For a couple of years now I’ve been planting milkweed in hopes of attracting monarch butterflies. Just after Christmas I spotted several black, white and yellow striped caterpillars on my Arizona milkweed (Asclepias augustifolia) out back. I was so excited! Down on my belly I watched the caterpillars creep along the reedy branches and inch across the rocks below. When I posted pictures of my discovery on the SW Monarch Study Facebook page a quick response came from Gail Morris. This knowledgeable expert politely pointed out that my caterpillars were not monarchs after all, but their cousins, the more modest and sedentary queens. The queen caterpillar’s black, white and yellow stripes wrap the larvae in a slightly different pattern. Gail also pointed out that the queen caterpillar has three sets of filaments, where the monarch has two. Both members of the Danaus butterfly family share milkweed as a host plant during their caterpillar stage. Toxins in the milkweed make monarchs poisonous to predators, while the jury’s still out on the toxicity of queen butterflies.
Just a few days after I first spotted them, my caterpillars disappeared. I’ve been looking for the chrysalises. Apparently a caterpillar can travel up to 30 feet before settling down to form a chrysalis, stage three out of four in the butterfly life cycle. The chrysalises are tiny bundles that hang suspended by threadlike cremasters. Some enthusiasts bring monarch chrysalises from their yards inside to keep them safe until metamorphis begins. The pupae are returned to the outdoors when they begin to change color.

▸ Questions to answer:
• A. Answer these questions from the caterpillar passage:
(i) How many sets of filaments does the queen caterpillar have?
(ii) How far can a caterpillar travel before it settles down to form a chrysalis?
(iii) Who responded when the pictures were posted on the SW Monarch Study Facebook page?
• B. Please reproduce the caterpillar passage between "Just a few days" and "to change color.", inclusive.

Data items:
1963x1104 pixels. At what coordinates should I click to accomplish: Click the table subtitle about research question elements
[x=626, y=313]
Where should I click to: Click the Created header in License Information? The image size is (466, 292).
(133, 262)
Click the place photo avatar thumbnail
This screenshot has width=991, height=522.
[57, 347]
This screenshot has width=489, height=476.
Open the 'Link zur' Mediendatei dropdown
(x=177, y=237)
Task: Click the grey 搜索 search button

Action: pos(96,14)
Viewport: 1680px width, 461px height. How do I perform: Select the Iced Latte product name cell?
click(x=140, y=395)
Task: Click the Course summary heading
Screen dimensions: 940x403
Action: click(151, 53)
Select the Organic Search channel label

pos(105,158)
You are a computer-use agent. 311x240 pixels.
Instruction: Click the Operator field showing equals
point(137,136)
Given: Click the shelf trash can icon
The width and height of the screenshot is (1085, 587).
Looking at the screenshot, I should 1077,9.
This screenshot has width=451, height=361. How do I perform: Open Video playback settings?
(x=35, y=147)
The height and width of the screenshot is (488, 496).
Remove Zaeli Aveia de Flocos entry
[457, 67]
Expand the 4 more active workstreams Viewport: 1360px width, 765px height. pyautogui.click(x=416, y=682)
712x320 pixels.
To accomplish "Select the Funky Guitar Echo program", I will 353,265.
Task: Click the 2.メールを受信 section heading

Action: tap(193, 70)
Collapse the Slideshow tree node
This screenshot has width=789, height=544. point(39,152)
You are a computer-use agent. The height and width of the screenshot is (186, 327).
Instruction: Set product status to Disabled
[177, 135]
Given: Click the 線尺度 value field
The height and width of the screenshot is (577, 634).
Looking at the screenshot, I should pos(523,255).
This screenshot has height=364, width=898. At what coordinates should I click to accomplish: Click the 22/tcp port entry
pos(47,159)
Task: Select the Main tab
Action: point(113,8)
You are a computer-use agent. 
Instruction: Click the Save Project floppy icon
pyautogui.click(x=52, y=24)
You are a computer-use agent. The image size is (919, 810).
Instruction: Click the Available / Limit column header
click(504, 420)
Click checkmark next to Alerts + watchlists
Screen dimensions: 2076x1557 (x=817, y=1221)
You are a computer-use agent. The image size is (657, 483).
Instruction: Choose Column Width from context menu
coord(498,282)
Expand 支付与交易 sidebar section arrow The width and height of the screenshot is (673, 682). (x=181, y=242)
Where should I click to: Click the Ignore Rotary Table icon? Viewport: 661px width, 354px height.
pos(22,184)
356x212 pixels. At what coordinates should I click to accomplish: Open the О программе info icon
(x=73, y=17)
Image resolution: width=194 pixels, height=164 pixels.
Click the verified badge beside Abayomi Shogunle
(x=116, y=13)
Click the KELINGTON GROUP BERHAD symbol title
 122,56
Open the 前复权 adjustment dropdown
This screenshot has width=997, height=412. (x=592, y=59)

▸ Task answers:
• A.
(i) Three
(ii) Up to 30 feet
(iii) Gail Morris

• B.
Just a few days after I first spotted them, my caterpillars disappeared. I’ve been looking for the chrysalises. Apparently a caterpillar can travel up to 30 feet before settling down to form a chrysalis, stage three out of four in the butterfly life cycle. The chrysalises are tiny bundles that hang suspended by threadlike cremasters. Some enthusiasts bring monarch chrysalises from their yards inside to keep them safe until metamorphis begins. The pupae are returned to the outdoors when they begin to change color.